One of the most valuable guitars in Mars’ collection is a stock 1951 Esquire.
“I found that through a vintage guitar dealer,” he says. “I traded it for several guitars that I wanted to get rid of. The dealer needed some less-expensive guitars that he could turn around and sell more quickly. I had various Seventies guitars and a few acoustics, including some older Ovations, that I wasn’t using, so I traded them for the Esquire. A while later the guy called me back and asked if I was interested in trading the Esquire for Waylon Jennings’ leather-covered guitar, which he had just gotten. I tried it out, but it was so out of whack that I didn’t really want it. The leather chokes off the tone.”
These days, Mars may be an avowed Fender player, but he still appreciates classic Gibsons, like the Les Paul Custom he played during Mötley Crüe’s early days. At one time he owned three sunburst Les Paul Standards—two 1959s and a 1960—but he currently owns just one 1960 Les Paul Standard, which was a relatively recent replacement for the ones he was forced to sell.
“It’s one of the later 1960 Les Paul Standards with the metal cap knobs,” he explains. “The red in the sunburst is still nice and bright. It needs to have a couple of things done to it to make it 100 percent original again, so I was able to get it pretty cheap. The original tuning pegs had shrunk and crumbled. The guy I bought it from replaced the tuners, but he used the wrong ones. I’m looking for some original 1960 tuning pegs for it, but I’m having a heck of a time finding the right ones. Everything else is straight on it. It’s a beautiful guitar with just a little wear and tear, but it sounds and plays incredible. The other Les Paul Standards I owned didn’t sound nearly as good as this one, so I don’t mind that I had to sell them, even though they were more valuable. I bought this guitar to play it.”
Mars also owns a few Gibson Firebirds, including a 1965 reverse Firebird III with a standard tobacco sunburst finish and a mid-Sixties Firebird with a very rare Inverness Green finish. “The ’65 is very clean,” he says. “A lot of Firebirds had their headstocks broken off over the years, but this one is intact and completely stock. I love the sound of its two mini-humbucker pickups. They have a lot of character and sound different than my other guitars.”
Mars’ main stage guitars are heavily modified Strats with custom-wound 16k-ohm humbuckers made by J.M. Rolph in the neck and bridge positions, a middle single-coil and a locking Floyd Rose tremolo. Still, he’s more of a purist when it comes to vintage guitars, preferring to buy instruments in original stock condition.

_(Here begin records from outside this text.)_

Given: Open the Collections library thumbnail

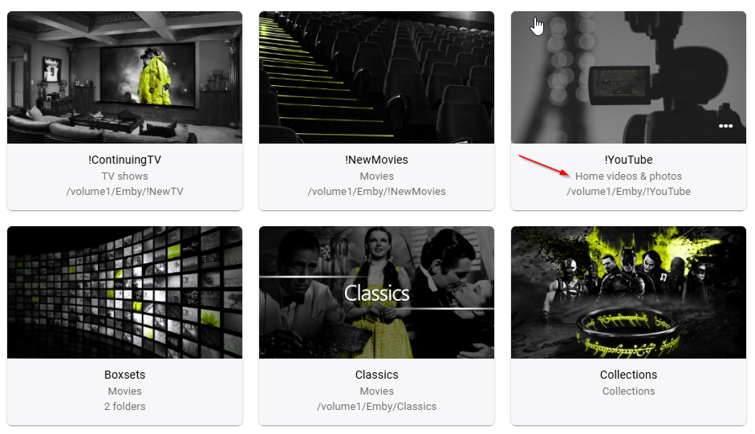Looking at the screenshot, I should tap(628, 292).

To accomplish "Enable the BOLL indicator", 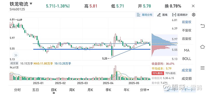I will pyautogui.click(x=187, y=59).
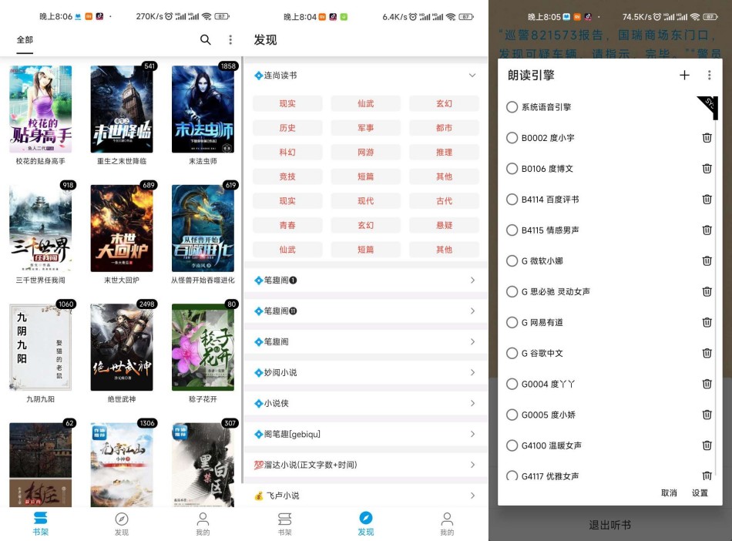Open the 绝世武神 book cover
Viewport: 732px width, 541px height.
click(122, 347)
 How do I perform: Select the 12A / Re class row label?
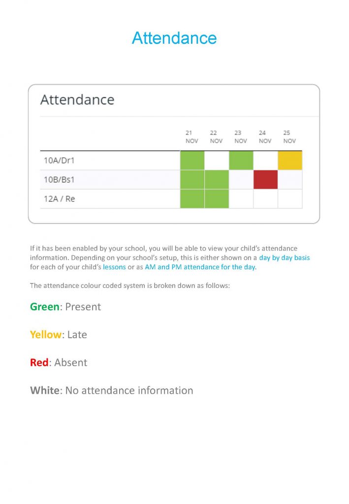pos(59,199)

“I don’t mind guitars with a little wear and tear on them,” he explains. “That just means that they’ve been played. Many vintage guitars in mint condition don’t sound that great because they’ve never been played or they never sounded that good to begin with. A lot of great older guitars got ruined when people started replacing pickups in the Seventies. It wasn’t really necessary to do that on a lot of those guitars, but guitarists didn’t know any better back then. It was just the thing to do. I’ve had to pass on a lot of guitars that were otherwise great because the original pickups were replaced.
“If I could afford it, I’d go to Japan to buy guitars,” he concludes. “The Japanese generally won’t buy a guitar unless it’s 100 percent original. The problem is that they’re willing to pay more, so prices in Japan are too damn expensive! Some of the stuff they’re selling is in such good condition that you don’t even want to look at it!”
He laughs. “Sometimes it’s worth paying the extra money, though. I’m having a heck of a time finding tuning pegs for my ’60 Les Paul, and I probably could have saved myself a lot of trouble if I bought one that was already in original condition. But these days, a 100-percent-original sunburst Les Paul can cost anywhere from $300,000 to half a million. I’d rather buy a Ferrari for that much money. I’m a guitar nut, but to me that’s way too much money!”